The Institute of Statistical, Social and Economic Research’s, ISSER, top-notch publication, ‘The State of the Ghanaian Economy Report’, SGER, for 2016 was on Wednesday, 11th October, 2017 launched by Dr Anthony Yaw Baah, General Secretary of the Trade Union Congress, TUC, of Ghana. 

 

In his overview of the state of the Ghanaian economy for 2016, Prof Felix Ankomah Asante, Director of ISSER first gave a global and Sub-Sahara Africa economic outlook.

On the global front he disclosed that GDP growth fell from 3.4% in 2015 to 3.1% in 2016, consistent with the trend since 2010, while advanced economies registered a decrease in growth from 2.1% in 2015 to 1.7% in2016 and the European Union growth declined from 2.4% in 2015 to 2.0% in 2016.

Prof Asante adduced the relatively low growth in emerging markets and developing economies to domestic policy weaknesses, tight domestic and external financial conditions, declining oil prices as well as investment and supply constraints.

Turning to Ghana, the Director noted that the country’s GDP grew by 3.7% in 2016, a decline from 3.8% in 2015 which was a continuation of the downward trend since 2011.

On sectorial growth ranking for 2016, services topped the pack recording 5.9% followed by agriculture 3.6% and industry -1.2%.

Prof Asante observed that agriculture is still recovering from the low growth rate recorded since 2011 and further dropping in two successive years and only picked up to 3.6% level in 2016.

He questioned the over reliance on donor funding in the agricultural sector and recommended a change of the status quo.

In his opening remarks the head of the Economic Division at ISSER, Dr. Charles Ackah, noted that Ghana’s growth has not been accompanied by a structural transformation that lifts workers from low-productivity jobs in the informal sector to higher-productivity activities in the formal sector.

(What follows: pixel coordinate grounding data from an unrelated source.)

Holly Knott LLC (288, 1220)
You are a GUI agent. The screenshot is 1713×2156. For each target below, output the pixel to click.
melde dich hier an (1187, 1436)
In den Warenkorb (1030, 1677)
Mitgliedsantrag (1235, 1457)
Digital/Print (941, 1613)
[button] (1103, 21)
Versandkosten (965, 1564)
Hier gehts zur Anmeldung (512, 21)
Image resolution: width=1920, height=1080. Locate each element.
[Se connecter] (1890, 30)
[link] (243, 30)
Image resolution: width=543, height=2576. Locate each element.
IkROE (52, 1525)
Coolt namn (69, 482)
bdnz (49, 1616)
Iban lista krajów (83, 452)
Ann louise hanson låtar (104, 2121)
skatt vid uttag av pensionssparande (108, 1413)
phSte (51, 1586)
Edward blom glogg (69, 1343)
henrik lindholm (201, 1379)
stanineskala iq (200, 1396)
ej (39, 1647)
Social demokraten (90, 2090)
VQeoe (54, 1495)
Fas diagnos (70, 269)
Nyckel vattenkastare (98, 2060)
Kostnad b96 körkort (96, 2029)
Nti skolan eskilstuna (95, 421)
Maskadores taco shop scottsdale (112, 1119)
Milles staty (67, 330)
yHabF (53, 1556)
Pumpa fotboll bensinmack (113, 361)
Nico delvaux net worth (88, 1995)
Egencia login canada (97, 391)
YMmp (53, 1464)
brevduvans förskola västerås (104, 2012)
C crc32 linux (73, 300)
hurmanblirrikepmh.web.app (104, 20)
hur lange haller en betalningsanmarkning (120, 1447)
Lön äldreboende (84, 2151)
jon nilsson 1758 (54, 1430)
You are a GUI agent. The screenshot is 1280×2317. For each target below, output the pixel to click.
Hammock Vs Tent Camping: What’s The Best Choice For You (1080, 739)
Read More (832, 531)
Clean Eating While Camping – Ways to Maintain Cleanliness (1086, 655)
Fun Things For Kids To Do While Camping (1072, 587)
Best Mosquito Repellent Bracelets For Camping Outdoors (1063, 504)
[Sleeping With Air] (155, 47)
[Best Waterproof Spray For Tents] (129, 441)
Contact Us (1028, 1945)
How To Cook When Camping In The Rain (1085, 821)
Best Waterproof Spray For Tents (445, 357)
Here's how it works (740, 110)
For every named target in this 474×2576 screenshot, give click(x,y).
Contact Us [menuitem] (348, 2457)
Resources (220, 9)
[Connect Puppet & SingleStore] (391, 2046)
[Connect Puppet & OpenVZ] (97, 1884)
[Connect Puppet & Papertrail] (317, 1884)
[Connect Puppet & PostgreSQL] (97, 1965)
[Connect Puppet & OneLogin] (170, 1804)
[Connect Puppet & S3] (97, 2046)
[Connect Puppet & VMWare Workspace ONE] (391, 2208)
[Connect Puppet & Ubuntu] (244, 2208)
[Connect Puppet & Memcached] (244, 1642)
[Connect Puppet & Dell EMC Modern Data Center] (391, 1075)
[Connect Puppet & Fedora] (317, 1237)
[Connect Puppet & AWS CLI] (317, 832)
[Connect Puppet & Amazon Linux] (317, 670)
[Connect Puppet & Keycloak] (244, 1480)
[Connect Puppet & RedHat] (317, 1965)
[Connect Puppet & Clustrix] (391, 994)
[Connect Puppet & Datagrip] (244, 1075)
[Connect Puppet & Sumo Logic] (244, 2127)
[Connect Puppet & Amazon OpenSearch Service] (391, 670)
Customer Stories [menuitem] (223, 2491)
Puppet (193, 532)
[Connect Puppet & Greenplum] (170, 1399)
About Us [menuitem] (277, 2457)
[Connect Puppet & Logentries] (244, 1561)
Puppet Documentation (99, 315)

“A large part of the growth of the last two decades has been propelled by booming prices of its main commodity exports (cocoa and gold, whose prices more than tripled between 2000 and 2010) and the start of commercial oil production in 2011. Notably, no serious effort has been made in recent times to use the recent commodity-based growth to start a more sustainable growth based on the development of the manufacturing sector, including but not exclusively the processing of primary commodities” he stated.

He described as ironic that for all these decades since independence from colonial rule, Ghana continues to export raw cocoa beans with limited upgrading within the value chain (e.g., making cocoa butter and powder instead of exporting cocoa beans) noting that the growth performance, thus far, remains highly vulnerable to external shocks and has not translated into meaningful job creation.

Dr Ackah stressed the need for a paradigm shifts in Ghana’s growth and economic development strategy, taking lessons from how past experiences have failed and how industrialization was pursued in successful countries.

He urged managers of the Ghanaian economy to begin to think seriously about and implement measures to upgrade the commodity sector and, more importantly, promote thedevelopment of higher-productivity sectors, especially manufacturing.

After launching the SGER 2016, the TUC General Secretary commended the researchers who put together the report and urged the institute to throw their investigations on the prisons.

He said “our prisons do not show that we are a civilized country”.

The SGER 2016 is the 26th edition since 1992. ISSER was motivated to issue the first SGER when it was realized that there was not much public information about the economy of Ghana to guide people make informed judgment about issues and also for decision making. This concern remains relevant even today as the economy grows.

The SGER is a major source of information for many – researchers, students and policy makers as well as scholars outside Ghana and it is a much-sought after publication on the economy of Ghana from an independent perspective.

As an economic outlook report, the optional chapter in each issue focusses on a relevant topic or sector of the economy each year. SGER 2015 had the State of Education in Ghana as the optional chapter. This year, there are two optional chapters, which deal with “Artisanal Small Scale Mining and Development in Ghana” and “Identifying Priority Value Chains in Ghana”.

In line with the Institute’s policy of visiting a region each year to disseminate information and interact with the citizenry, a road show of the report will be organized as a post-SGER launch activity.

Prof Asante paid glowing tribute to the Think Tank Initiative (TTI) of the International Development Research Centre (IDRC), Canada for their continued support of the SGER publication.

He also thanked the team of researchers who put together SGER 2016.